◆ PROBLEM TO SOLVE ◆
Output all records below verbatim.

◆ GIVEN INFORMATION ◆
══════
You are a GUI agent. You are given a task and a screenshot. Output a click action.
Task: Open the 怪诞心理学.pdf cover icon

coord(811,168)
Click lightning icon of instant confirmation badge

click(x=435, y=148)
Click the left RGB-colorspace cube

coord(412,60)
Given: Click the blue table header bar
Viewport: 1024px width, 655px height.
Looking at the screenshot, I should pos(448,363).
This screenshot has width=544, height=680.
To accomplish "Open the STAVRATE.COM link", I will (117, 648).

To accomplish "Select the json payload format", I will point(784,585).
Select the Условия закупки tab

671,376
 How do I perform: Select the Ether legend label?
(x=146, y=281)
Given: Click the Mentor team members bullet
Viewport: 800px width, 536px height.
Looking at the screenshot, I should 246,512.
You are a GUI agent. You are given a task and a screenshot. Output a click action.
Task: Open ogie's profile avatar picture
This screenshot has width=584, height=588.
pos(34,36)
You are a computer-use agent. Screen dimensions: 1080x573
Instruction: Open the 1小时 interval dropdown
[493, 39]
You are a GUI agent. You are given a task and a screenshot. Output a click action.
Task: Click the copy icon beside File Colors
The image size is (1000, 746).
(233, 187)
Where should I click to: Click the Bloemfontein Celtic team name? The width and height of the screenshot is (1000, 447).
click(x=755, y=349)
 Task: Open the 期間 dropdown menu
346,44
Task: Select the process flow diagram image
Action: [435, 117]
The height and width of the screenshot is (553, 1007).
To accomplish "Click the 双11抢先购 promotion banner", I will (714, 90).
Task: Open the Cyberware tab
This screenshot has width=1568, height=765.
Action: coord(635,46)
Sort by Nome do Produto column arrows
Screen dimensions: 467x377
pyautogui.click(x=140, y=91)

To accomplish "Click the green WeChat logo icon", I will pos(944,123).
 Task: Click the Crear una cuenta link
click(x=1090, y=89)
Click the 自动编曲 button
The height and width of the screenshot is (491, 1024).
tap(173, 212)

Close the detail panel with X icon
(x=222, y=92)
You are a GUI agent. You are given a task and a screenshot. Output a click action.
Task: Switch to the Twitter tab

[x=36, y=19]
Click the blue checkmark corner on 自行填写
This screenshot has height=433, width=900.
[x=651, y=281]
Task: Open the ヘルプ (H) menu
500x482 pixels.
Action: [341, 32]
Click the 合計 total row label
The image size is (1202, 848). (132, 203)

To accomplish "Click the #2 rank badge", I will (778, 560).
══════
◆ YOUR SOLUTION ◆
You are a GUI agent. You are given a task and a screenshot. Output a click action.
Task: Open the 怪诞心理学.pdf cover icon

coord(811,168)
Click lightning icon of instant confirmation badge

click(x=435, y=148)
Click the left RGB-colorspace cube

coord(412,60)
Given: Click the blue table header bar
Viewport: 1024px width, 655px height.
Looking at the screenshot, I should pos(448,363).
This screenshot has width=544, height=680.
To accomplish "Open the STAVRATE.COM link", I will (117, 648).

To accomplish "Select the json payload format", I will point(784,585).
Select the Условия закупки tab

671,376
 How do I perform: Select the Ether legend label?
(x=146, y=281)
Given: Click the Mentor team members bullet
Viewport: 800px width, 536px height.
Looking at the screenshot, I should 246,512.
You are a GUI agent. You are given a task and a screenshot. Output a click action.
Task: Open ogie's profile avatar picture
This screenshot has width=584, height=588.
pos(34,36)
You are a computer-use agent. Screen dimensions: 1080x573
Instruction: Open the 1小时 interval dropdown
[493, 39]
You are a GUI agent. You are given a task and a screenshot. Output a click action.
Task: Click the copy icon beside File Colors
The image size is (1000, 746).
(233, 187)
Where should I click to: Click the Bloemfontein Celtic team name? The width and height of the screenshot is (1000, 447).
click(x=755, y=349)
 Task: Open the 期間 dropdown menu
346,44
Task: Select the process flow diagram image
Action: [435, 117]
The height and width of the screenshot is (553, 1007).
To accomplish "Click the 双11抢先购 promotion banner", I will (714, 90).
Task: Open the Cyberware tab
This screenshot has width=1568, height=765.
Action: coord(635,46)
Sort by Nome do Produto column arrows
Screen dimensions: 467x377
pyautogui.click(x=140, y=91)

To accomplish "Click the green WeChat logo icon", I will pos(944,123).
 Task: Click the Crear una cuenta link
click(x=1090, y=89)
Click the 自动编曲 button
The height and width of the screenshot is (491, 1024).
tap(173, 212)

Close the detail panel with X icon
(x=222, y=92)
You are a GUI agent. You are given a task and a screenshot. Output a click action.
Task: Switch to the Twitter tab

[x=36, y=19]
Click the blue checkmark corner on 自行填写
This screenshot has height=433, width=900.
[x=651, y=281]
Task: Open the ヘルプ (H) menu
500x482 pixels.
Action: [341, 32]
Click the 合計 total row label
The image size is (1202, 848). (132, 203)

To accomplish "Click the #2 rank badge", I will (778, 560).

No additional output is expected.